What are you reading? – 9 February 2017

A weekly look over the shoulders of our scholar-reviewers

February 9, 2017
Reading books
Source: iStock

Ursula King, emeritus professor of theology and religious studies, University of Bristol, is reading Navid Kermani’s God is Beautiful: The Aesthetic Experience of the Quran (Polity Press, 2014). “This extraordinary book by a feted German-Iranian writer is simply dazzling. Steeped in Western and Islamic literature, Kermani is primarily concerned with the aesthetic experience and response of the audience when hearing the Koran. For practising Muslims, the Koran is not so much a text as a performance to be recited, memorised and experienced. The puzzling title God is Beautiful, derived from one of the most frequent hadiths in Sufi literature, leads to discussions of poetry and prophecy, art and religion, the power of listening, the Platonic legacy in the understanding of beauty and the reception of the Koran in Islamic mysticism. A truly experiential understanding of beauty can never be achieved by intellectual reflection alone, but requires the powers of heart, mind and soul.”

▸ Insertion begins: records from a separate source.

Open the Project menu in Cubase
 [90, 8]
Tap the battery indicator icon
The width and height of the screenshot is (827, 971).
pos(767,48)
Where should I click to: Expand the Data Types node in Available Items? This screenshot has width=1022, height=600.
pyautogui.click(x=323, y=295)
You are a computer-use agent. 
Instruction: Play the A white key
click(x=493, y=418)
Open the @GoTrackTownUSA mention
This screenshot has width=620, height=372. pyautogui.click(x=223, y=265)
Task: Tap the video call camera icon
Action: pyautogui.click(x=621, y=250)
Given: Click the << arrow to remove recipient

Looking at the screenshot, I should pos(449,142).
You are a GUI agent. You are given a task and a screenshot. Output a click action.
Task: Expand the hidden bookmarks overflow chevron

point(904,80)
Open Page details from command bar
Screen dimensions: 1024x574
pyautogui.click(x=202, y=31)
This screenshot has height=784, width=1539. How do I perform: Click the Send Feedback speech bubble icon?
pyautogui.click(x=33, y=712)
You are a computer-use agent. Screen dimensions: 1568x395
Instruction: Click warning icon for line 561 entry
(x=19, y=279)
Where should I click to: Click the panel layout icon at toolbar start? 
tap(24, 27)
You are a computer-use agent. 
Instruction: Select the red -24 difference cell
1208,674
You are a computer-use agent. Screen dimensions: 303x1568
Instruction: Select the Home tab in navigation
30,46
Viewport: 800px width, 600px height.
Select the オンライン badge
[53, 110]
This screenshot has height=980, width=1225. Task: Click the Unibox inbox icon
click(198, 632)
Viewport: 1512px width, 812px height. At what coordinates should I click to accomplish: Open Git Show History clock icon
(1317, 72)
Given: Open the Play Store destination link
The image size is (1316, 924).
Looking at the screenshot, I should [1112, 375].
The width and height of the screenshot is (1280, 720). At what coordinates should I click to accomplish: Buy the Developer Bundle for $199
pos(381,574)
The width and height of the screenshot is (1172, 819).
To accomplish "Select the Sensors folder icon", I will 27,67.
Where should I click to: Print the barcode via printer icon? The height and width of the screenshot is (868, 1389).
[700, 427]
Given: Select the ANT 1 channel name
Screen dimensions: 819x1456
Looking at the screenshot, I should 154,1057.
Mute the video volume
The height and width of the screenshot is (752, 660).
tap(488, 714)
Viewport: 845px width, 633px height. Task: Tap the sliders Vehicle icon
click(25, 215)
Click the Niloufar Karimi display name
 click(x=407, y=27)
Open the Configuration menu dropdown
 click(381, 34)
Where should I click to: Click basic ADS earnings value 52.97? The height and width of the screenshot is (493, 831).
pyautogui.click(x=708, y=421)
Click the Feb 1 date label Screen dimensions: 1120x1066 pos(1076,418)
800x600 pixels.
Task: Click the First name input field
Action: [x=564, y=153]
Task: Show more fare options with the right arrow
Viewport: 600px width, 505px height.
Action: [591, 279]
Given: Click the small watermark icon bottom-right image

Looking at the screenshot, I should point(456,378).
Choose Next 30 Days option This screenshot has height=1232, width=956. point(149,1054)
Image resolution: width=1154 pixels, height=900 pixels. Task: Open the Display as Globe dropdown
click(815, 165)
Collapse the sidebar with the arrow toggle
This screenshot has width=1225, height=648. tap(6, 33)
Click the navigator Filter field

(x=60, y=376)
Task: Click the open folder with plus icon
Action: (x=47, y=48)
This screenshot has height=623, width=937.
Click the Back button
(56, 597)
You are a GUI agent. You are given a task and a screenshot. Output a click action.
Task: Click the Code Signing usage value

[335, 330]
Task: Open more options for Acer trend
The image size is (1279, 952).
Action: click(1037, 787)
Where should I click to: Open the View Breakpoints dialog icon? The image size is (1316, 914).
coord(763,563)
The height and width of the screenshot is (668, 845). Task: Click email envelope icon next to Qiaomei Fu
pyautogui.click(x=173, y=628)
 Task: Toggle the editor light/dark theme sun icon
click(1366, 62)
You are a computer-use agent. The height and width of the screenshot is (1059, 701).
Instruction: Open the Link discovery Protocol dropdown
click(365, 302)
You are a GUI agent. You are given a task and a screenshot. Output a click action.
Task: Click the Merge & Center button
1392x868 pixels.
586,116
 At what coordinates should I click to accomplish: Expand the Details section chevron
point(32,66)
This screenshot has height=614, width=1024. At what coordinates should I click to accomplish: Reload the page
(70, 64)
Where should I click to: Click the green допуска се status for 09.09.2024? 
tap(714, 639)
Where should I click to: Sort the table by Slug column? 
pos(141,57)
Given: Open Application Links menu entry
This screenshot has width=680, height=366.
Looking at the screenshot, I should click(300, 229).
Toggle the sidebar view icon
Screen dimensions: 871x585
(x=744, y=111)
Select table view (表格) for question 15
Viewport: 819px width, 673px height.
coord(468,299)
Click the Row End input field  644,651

Paul Greatrix, registrar, University of Nottingham, is reading Brix Smith Start’s The Rise, The Fall, and The Rise (Faber & Faber, 2016). “I’m a sucker for a rock autobiography and couldn’t resist this extra-ordinary combination of the girl from a rich, troubled Californian background and the wonderful and frightening world of Mark E. Smith (the leader of the band The Fall, not the vice-chancellor of Lancaster University). From her messy but celebrity-peppered childhood (Cher was almost her babysitter) to her marriage to Smith and subsequent stint with Nigel Kennedy before she found further fame, fortune and happiness in the fashion world, this really is a roller coaster of a memoir. It’s genuine and heartfelt, and despite her privileged background, the author is someone who has been through a lot of pain but has still come through successfully. It’s a really good read, therefore, with much to enjoy across the span of an eventful life in music.”

R. C. Richardson, emeritus professor of history, University of Winchester, is reading Richard Rutt’s James Scarth Gale and His History of the Korean People (Royal Asiatic Society, Korea Branch, 1972). “Here, prefaced to a reprint of the text of Gale’s major work first published in 1924-26, is a fascinating and balanced biography of the Canadian Presbyterian who devoted himself to a lifetime of missionary and educational work in Korea. Notable as the compiler of one of the earliest Korean-English dictionaries, the indefatigable Gale also translated the entire Bible into Korean and brought some classic Korean texts and folk tales before Western audiences. Always an upholder of Western Christian values, Gale (1863-1937) nonetheless developed deep-rooted sympathies with the Korean people and was a keen and informed observer of the country’s partial modernisation and sufferings at the hands of its neighbours’ aggression.”